The Pharaoh Who Walked Out of the Red Sea Alive
The rabbis could not agree whether Pharaoh drowned at the Red Sea or walked out to rule Nineveh as a witness to God's power.
Table of Contents
One Word Left Him Standing
The chariots went down. The horsemen went down. The Torah says Israel saw Egypt dead on the shore. But one phrase keeps Pharaoh above the waterline. God had said to him before the plagues: for this I have made you stand, in order to show you my power and so that my name will be declared throughout the earth. That word, stand, became the fault line in the entire dispute.

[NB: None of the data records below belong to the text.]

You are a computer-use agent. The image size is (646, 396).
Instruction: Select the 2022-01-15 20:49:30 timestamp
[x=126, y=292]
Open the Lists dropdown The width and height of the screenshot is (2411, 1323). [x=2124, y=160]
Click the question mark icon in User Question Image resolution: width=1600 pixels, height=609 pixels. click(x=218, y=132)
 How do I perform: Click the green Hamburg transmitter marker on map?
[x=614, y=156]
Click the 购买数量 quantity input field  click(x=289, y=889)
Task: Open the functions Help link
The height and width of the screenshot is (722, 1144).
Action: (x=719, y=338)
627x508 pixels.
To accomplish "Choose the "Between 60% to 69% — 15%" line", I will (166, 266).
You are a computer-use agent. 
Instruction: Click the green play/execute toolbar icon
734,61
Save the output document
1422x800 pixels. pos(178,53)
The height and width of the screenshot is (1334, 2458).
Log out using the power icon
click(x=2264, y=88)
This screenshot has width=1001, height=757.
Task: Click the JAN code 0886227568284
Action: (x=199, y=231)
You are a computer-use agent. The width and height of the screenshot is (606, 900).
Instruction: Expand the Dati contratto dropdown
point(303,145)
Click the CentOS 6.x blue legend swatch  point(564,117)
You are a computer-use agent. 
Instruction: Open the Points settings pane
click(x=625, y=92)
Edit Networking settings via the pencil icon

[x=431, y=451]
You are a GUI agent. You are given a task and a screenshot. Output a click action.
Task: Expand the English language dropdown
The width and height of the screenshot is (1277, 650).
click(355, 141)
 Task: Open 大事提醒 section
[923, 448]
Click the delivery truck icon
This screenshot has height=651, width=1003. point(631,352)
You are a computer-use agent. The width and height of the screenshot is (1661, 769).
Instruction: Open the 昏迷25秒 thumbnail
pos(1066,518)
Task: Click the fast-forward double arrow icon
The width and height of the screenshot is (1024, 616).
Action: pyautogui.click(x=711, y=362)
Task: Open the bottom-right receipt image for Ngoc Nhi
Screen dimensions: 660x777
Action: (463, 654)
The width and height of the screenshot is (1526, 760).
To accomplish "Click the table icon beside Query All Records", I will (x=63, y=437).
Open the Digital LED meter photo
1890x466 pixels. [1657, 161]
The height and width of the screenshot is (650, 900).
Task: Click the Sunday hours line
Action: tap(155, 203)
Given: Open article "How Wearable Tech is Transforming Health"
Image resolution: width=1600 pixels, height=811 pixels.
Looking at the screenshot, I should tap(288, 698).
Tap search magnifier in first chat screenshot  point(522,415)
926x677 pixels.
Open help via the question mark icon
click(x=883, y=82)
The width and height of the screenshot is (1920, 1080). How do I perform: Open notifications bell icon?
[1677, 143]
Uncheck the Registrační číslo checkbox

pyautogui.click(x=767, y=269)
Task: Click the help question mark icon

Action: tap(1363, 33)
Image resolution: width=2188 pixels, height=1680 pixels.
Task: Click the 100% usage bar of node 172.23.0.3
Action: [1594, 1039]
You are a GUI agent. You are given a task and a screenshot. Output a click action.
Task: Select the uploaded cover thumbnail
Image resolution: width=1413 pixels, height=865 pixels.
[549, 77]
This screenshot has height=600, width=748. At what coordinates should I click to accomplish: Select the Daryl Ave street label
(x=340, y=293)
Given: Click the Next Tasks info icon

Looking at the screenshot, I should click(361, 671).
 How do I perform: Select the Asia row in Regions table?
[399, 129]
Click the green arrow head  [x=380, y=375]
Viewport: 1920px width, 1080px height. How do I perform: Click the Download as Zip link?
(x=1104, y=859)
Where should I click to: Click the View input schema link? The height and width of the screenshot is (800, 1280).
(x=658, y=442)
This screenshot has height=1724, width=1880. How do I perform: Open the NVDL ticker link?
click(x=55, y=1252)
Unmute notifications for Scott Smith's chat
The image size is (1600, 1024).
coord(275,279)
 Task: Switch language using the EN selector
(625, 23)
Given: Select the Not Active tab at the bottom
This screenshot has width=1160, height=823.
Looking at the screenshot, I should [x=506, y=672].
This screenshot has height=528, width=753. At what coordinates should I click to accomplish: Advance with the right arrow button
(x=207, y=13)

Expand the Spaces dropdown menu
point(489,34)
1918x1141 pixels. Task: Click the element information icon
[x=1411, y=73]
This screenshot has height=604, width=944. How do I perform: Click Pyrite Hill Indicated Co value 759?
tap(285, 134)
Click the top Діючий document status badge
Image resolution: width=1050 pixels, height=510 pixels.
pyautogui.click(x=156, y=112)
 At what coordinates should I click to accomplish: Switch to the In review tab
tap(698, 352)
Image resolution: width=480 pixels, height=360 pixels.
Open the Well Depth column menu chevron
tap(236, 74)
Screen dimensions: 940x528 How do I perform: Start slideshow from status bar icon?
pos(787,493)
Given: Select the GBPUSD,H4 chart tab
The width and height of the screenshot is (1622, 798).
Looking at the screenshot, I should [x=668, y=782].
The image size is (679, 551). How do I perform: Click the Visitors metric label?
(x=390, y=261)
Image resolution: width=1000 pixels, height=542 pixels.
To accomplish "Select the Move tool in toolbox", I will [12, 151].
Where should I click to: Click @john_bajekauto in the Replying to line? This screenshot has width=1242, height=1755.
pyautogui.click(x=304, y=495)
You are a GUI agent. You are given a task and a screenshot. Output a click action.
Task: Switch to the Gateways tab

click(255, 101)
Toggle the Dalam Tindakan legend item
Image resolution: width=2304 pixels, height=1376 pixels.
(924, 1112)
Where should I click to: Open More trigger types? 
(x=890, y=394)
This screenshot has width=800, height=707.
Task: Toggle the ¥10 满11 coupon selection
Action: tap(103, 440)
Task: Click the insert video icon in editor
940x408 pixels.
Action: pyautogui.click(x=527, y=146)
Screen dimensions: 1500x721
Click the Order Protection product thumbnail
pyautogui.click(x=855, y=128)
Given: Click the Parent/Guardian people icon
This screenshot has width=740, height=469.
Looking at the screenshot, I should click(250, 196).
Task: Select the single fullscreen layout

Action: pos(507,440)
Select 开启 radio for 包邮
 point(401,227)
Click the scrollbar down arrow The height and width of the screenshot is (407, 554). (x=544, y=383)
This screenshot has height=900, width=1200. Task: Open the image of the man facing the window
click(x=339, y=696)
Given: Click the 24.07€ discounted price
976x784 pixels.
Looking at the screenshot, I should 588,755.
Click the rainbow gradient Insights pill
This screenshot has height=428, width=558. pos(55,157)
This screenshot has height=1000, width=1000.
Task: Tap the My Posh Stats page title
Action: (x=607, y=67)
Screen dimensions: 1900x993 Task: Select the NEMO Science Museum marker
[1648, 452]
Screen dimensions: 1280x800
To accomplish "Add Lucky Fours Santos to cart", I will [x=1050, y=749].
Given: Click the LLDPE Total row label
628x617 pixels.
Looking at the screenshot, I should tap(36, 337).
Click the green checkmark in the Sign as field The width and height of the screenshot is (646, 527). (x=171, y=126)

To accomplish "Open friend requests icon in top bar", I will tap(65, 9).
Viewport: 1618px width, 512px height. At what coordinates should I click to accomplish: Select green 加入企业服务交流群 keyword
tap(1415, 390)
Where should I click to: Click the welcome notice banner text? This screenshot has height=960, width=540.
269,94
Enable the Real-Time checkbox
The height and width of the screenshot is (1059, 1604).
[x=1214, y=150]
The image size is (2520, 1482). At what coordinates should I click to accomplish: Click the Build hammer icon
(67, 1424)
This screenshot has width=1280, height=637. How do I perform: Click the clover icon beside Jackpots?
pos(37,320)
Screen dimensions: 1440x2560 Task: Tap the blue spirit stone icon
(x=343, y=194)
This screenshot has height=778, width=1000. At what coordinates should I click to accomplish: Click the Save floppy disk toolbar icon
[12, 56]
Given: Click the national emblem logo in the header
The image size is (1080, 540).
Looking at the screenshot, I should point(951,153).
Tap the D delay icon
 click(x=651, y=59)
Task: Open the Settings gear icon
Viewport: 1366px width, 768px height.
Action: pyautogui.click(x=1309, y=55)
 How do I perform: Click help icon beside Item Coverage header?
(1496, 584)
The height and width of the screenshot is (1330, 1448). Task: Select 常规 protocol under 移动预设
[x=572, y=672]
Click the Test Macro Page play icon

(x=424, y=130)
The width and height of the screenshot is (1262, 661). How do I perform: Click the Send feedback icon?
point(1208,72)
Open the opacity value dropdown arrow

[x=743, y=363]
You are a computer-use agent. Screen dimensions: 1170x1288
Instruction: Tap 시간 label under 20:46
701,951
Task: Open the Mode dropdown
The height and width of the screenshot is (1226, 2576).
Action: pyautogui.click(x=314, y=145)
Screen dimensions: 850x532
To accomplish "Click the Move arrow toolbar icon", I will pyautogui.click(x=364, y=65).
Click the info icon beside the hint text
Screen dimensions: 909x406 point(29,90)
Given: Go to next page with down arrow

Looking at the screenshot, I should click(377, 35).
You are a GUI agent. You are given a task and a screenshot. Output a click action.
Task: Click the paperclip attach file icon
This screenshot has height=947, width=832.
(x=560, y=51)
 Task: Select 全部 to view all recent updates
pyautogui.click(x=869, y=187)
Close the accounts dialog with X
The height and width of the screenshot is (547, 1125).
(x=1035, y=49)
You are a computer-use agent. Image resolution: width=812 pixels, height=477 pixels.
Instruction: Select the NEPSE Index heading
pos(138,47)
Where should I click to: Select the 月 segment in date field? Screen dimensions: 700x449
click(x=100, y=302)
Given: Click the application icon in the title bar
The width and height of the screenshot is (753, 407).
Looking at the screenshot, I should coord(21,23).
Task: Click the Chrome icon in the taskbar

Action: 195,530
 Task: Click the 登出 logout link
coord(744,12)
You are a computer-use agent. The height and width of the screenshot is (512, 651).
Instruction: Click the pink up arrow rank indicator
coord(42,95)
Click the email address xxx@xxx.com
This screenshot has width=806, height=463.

A man who was made to stand cannot simply drown. Rabbi Nehemiah read the earlier verse as a divine guarantee. The king had a function beyond Egypt: he was the empire the whole world watched, the nation that had defied God through ten plagues and seen God refuse to be defied. If Pharaoh drowned with everyone else, who carried the testimony? Who stood before the nations and said: I saw this. I watched ten plagues fall on my country and I still refused, and then the sea closed on my army, and I alone came back to tell it?
Rabbi Yehudah Sent Him Down
Rabbi Yehudah had the plain reading of the Torah on his side. Pharaoh's chariots and army God cast into the sea, the Song at the Sea announces. The enslaver pursued the freed people into the water and the water took him. That is the clean moral shape of the story. The man who killed Hebrew sons in the Nile drowned in the sea. Midah k'neged midah, measure for measure, Ben Azzai's principle: what you use to harm becomes the instrument of your undoing.
Mekhilta DeRabbi Shimon Ben Yochai records a third position threading between the two. Pharaoh did not perish in the sea. He did not walk out unharmed. He drowned and was then raised from the dead, because God's original word over him could not be revoked even by the sea. This is the most uncomfortable reading. The sea closed, and God reached in.
Pharaoh Goes to Nineveh
Yalkut Shimoni stretches the story to its farthest conclusion. Pharaoh was taken from the water and went on to rule Nineveh. When Jonah arrived from the sea, shaken and preaching doom, it was this king who leapt from his throne, tore his robes, and led his city into repentance. The rabbis draw the irony sharp. Pharaoh had jeered at the Red Sea: who is the Lord? At Nineveh the same mouth cried out: who is like you, glorious in holiness? The Sea of Reeds did not destroy Pharaoh's mouth. It converted it.
The parable Yalkut attaches to this tradition has the bite of courtroom logic. A king left his fortune with a servant and sailed away. When he returned and asked for it back, the servant denied everything. The king had witnesses who had been present when he deposited the wealth. Pharaoh was God's witness. He could not be killed before he testified. The sea waited until he understood what he had seen.
Pirkei DeRabbi Eliezer Adds the Repentance
Pirkei DeRabbi Eliezer, in Rabbi Nechuniah ben Hakkanah's name, presses on the verb in Exodus 15:19: Pharaoh came with his horses and chariots and his riders into the sea. The verse uses the word for entering, not for drowning. The king went in. He did not necessarily stay under. The text's ambiguity is enough for the midrash to find a door.
What Pharaoh said at the sea matters to this tradition more than what the water did. He cried out: who is like you among the gods? He confessed with the same mouth that had mocked. The tradition insists the repentance was real, which is why Pirkei DeRabbi Eliezer treats Pharaoh as the prime example of teshuva's power. The hardest heart in the Exodus story became, for these sages, the proof that repentance is available to everyone.